Exercise: Revise everything from the start of the records down to the line containing "Go to the previous", replacing "GUI agent" with "interface agent" and leaving all else unchanged. Give only those revised lines.

---- Input data

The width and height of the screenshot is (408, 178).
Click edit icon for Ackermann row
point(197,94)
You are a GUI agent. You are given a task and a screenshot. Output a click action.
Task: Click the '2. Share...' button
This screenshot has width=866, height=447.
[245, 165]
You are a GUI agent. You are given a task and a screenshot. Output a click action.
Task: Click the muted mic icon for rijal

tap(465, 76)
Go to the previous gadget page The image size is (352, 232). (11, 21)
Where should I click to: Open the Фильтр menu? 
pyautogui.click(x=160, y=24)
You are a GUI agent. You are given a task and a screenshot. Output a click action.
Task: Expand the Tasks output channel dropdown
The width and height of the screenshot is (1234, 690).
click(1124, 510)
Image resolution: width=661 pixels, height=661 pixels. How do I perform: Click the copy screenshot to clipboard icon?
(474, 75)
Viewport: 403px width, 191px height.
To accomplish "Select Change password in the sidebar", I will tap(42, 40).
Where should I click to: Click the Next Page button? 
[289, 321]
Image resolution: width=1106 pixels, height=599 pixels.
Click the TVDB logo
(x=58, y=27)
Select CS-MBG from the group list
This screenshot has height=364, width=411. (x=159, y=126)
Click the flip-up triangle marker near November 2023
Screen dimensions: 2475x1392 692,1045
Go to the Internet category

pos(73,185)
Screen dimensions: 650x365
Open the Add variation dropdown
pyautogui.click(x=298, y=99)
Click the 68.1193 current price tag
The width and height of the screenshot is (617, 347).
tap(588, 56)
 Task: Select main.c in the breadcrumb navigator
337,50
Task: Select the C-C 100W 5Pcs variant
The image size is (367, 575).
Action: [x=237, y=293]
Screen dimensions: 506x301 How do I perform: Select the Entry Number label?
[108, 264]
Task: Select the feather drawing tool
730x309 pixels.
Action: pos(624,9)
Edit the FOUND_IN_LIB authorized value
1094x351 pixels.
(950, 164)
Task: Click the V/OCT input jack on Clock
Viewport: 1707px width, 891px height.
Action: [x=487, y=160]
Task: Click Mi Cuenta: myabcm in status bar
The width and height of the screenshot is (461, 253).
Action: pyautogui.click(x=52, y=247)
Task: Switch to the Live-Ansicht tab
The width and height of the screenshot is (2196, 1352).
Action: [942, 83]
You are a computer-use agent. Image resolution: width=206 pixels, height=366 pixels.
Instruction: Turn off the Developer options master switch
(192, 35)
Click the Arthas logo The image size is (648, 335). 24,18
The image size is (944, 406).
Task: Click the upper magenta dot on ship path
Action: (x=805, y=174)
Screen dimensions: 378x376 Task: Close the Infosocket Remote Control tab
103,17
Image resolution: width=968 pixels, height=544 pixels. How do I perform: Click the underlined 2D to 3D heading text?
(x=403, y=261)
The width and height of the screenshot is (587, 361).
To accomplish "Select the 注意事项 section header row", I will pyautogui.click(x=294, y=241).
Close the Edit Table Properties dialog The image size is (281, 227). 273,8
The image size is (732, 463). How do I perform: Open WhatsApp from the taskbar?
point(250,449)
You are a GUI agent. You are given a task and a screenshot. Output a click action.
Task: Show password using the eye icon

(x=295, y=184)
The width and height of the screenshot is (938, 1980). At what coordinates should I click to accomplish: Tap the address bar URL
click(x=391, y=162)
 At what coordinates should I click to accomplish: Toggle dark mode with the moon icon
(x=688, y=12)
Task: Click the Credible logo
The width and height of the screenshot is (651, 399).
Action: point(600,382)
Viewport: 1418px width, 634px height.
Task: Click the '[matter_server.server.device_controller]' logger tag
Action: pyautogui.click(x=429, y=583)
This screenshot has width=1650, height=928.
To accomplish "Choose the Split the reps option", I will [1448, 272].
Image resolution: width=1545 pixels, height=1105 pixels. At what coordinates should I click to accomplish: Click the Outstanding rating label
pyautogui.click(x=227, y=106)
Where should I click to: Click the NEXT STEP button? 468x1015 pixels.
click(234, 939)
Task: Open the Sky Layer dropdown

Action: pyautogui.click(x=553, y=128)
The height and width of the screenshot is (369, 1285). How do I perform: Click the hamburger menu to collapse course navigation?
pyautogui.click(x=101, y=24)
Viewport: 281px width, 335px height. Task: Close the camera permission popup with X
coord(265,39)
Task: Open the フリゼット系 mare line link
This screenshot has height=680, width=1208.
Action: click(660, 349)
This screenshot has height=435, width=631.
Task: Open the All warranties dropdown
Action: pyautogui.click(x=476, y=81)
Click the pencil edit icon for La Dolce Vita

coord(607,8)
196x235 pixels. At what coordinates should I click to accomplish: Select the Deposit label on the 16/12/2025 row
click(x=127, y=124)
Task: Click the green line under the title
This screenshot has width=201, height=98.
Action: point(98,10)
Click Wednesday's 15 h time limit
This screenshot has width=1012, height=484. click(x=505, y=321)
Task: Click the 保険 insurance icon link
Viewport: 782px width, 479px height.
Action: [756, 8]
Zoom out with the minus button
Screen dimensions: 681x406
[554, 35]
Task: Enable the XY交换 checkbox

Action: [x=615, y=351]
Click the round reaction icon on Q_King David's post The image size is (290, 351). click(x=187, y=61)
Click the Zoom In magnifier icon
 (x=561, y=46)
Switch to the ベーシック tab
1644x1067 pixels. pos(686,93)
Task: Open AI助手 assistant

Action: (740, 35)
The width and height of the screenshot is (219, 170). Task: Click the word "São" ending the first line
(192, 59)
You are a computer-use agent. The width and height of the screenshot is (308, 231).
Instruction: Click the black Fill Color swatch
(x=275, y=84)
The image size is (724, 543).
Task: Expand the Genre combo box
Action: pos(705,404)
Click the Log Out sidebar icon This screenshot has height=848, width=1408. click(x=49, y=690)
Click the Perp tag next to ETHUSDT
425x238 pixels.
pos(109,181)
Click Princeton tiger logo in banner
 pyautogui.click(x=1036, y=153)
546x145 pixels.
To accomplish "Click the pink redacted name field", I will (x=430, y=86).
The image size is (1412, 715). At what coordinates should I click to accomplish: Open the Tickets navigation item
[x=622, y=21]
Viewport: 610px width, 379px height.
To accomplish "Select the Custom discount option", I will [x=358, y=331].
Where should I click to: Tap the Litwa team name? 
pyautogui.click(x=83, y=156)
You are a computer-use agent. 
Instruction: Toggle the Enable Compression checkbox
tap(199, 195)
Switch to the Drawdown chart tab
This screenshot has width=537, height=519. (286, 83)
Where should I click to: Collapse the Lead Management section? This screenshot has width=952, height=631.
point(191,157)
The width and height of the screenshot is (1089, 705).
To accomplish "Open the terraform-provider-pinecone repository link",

--------

Correct output:
The width and height of the screenshot is (408, 178).
Click edit icon for Ackermann row
point(197,94)
You are a interface agent. You are given a task and a screenshot. Output a click action.
Task: Click the '2. Share...' button
This screenshot has width=866, height=447.
[245, 165]
You are a interface agent. You are given a task and a screenshot. Output a click action.
Task: Click the muted mic icon for rijal

tap(465, 76)
Go to the previous gadget page The image size is (352, 232). (11, 21)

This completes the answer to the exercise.